___ Information provided

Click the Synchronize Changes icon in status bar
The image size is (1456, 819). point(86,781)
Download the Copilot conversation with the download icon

______
___ Information provided

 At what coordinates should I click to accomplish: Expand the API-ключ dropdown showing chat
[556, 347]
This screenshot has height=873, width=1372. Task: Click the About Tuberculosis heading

______

--- Exercise prompt ---
The answer is the run of lines above from the line containing "Click the Synchronize" through the line containing "Download the Copilot", copied exactly and alone.

--- Answer area ---
Click the Synchronize Changes icon in status bar
The image size is (1456, 819). point(86,781)
Download the Copilot conversation with the download icon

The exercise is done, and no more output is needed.